Below are records; please write out exactly the lines from the first line through the line containing "Click the first Mar 22 timestamp", with no pictures.

Screenshot grounding data
____

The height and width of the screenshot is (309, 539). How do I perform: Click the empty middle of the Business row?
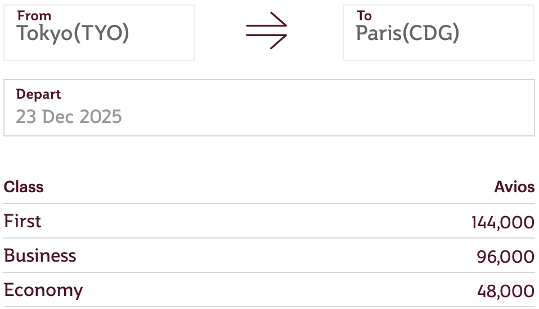tap(270, 255)
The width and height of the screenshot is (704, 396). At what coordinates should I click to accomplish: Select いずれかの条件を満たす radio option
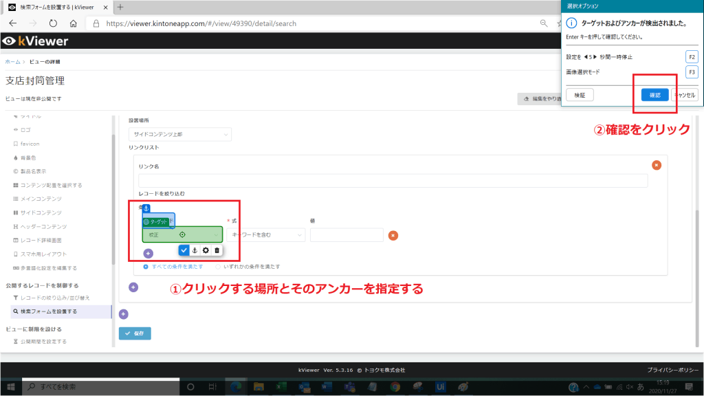(219, 266)
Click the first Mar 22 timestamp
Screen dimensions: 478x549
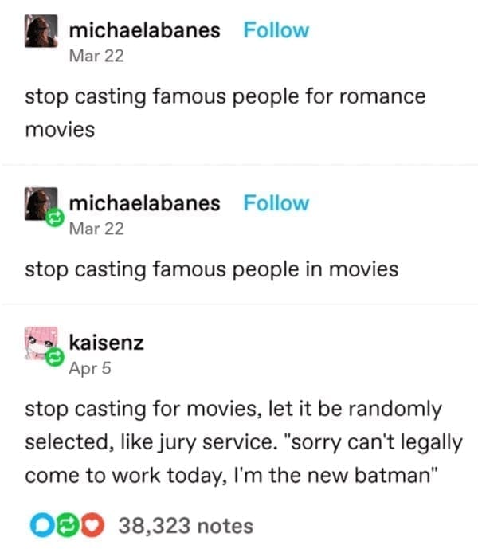(96, 56)
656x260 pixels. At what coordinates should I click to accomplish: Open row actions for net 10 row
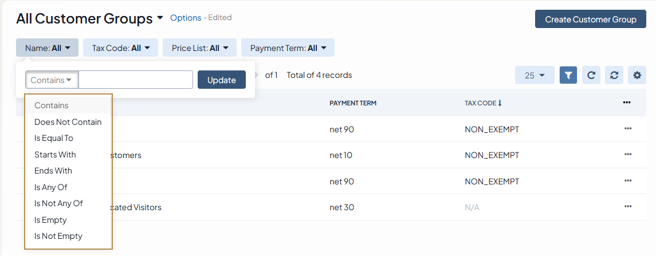tap(628, 155)
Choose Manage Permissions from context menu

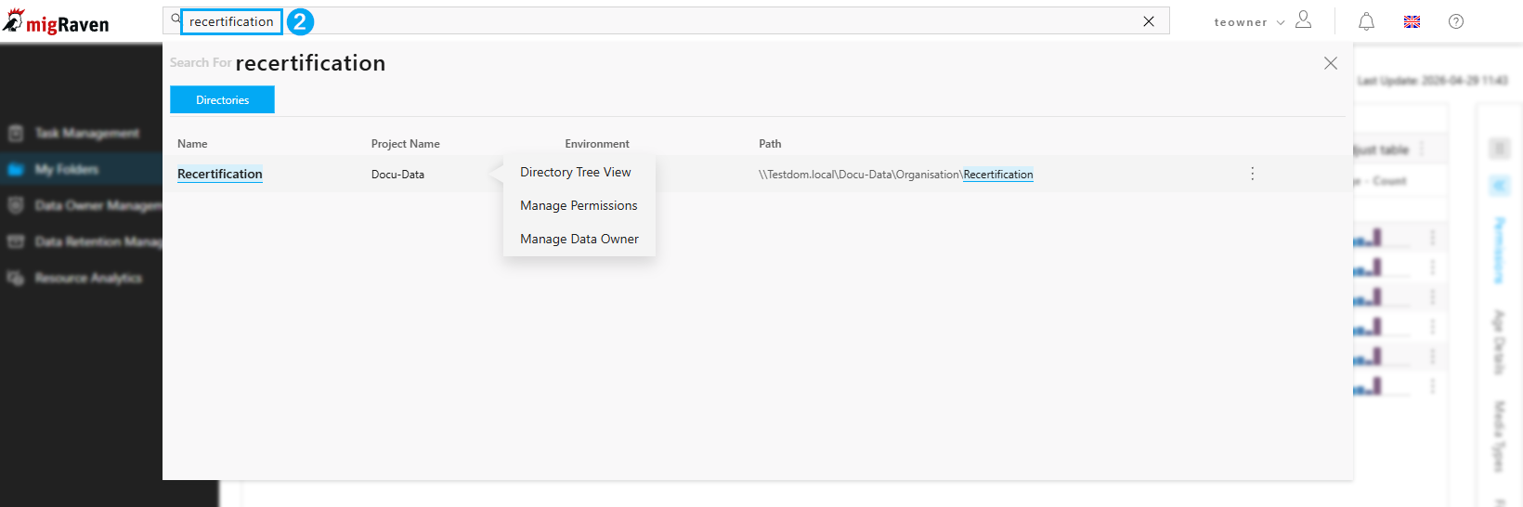579,205
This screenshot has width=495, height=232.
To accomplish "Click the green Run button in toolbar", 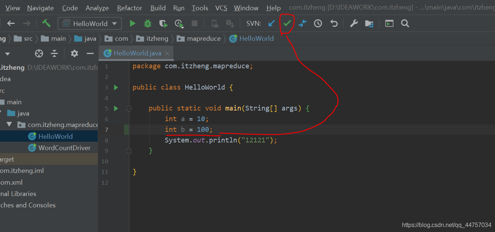I will point(133,23).
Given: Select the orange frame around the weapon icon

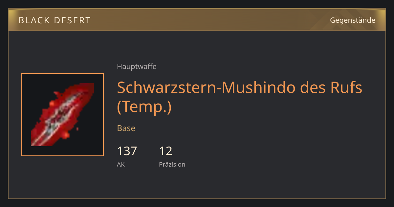Looking at the screenshot, I should 62,115.

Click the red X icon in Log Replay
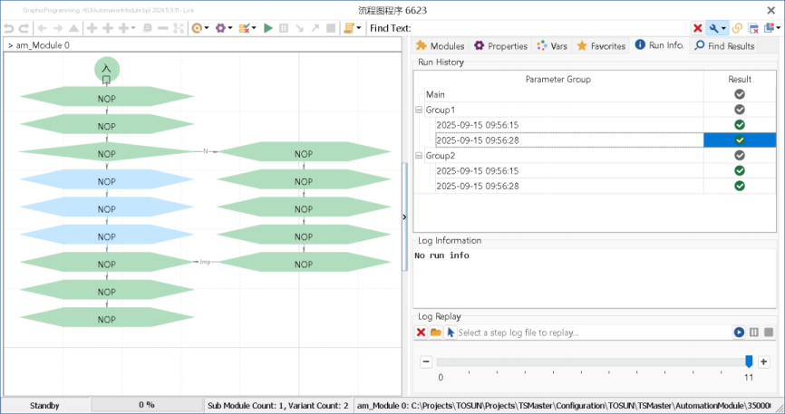[x=422, y=332]
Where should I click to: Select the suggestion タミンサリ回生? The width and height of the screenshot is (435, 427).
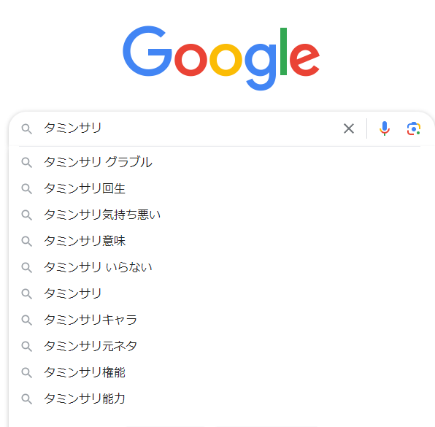point(222,188)
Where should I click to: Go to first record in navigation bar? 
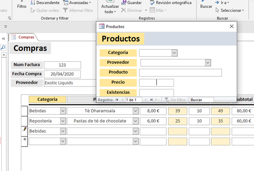[117, 100]
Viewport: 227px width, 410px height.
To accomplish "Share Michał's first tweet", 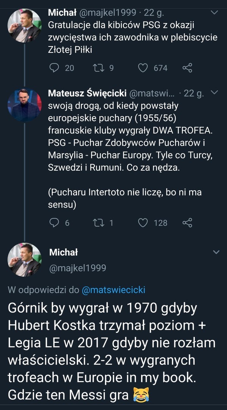I will click(x=187, y=68).
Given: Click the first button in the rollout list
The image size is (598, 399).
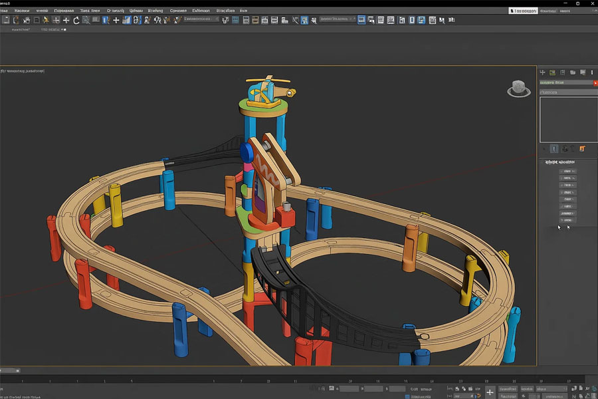Looking at the screenshot, I should pos(567,172).
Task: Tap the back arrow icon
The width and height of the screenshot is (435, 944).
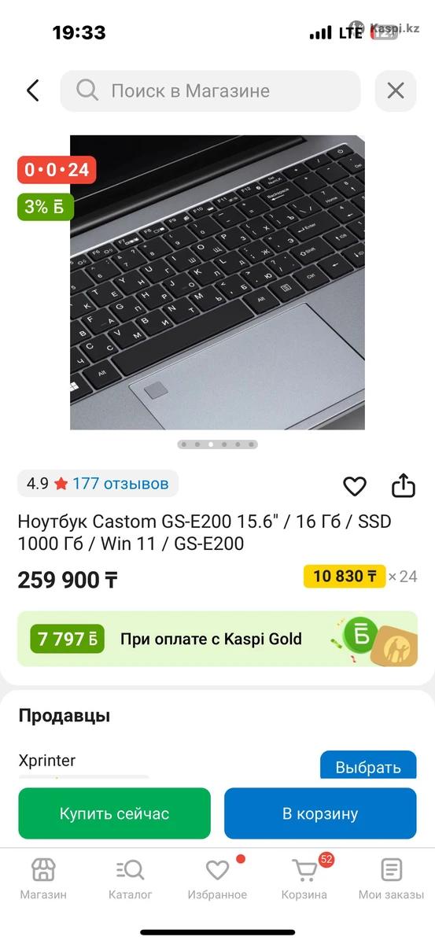Action: pos(32,90)
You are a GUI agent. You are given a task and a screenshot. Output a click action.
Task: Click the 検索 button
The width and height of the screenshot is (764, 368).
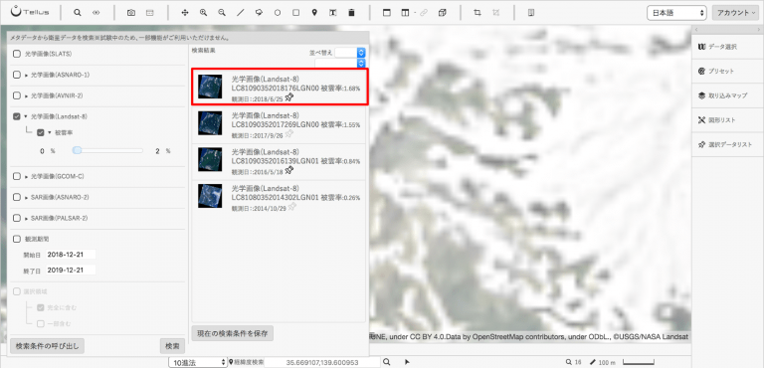[x=172, y=346]
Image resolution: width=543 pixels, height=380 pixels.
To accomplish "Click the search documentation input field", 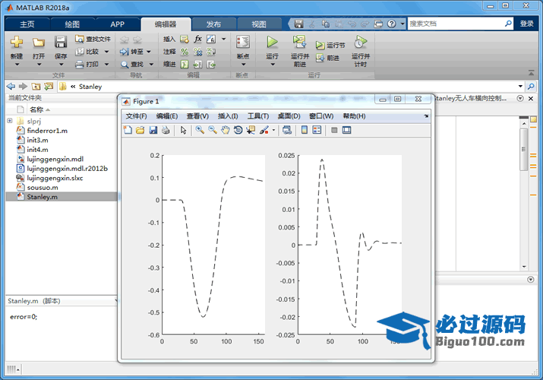I will (456, 24).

____

[EXPECTED OUTPUT]:
The height and width of the screenshot is (309, 539). How do I perform: Click the empty middle of the Business row?
tap(270, 255)
The width and height of the screenshot is (704, 396). At what coordinates should I click to accomplish: Select いずれかの条件を満たす radio option
(219, 266)
Click the first Mar 22 timestamp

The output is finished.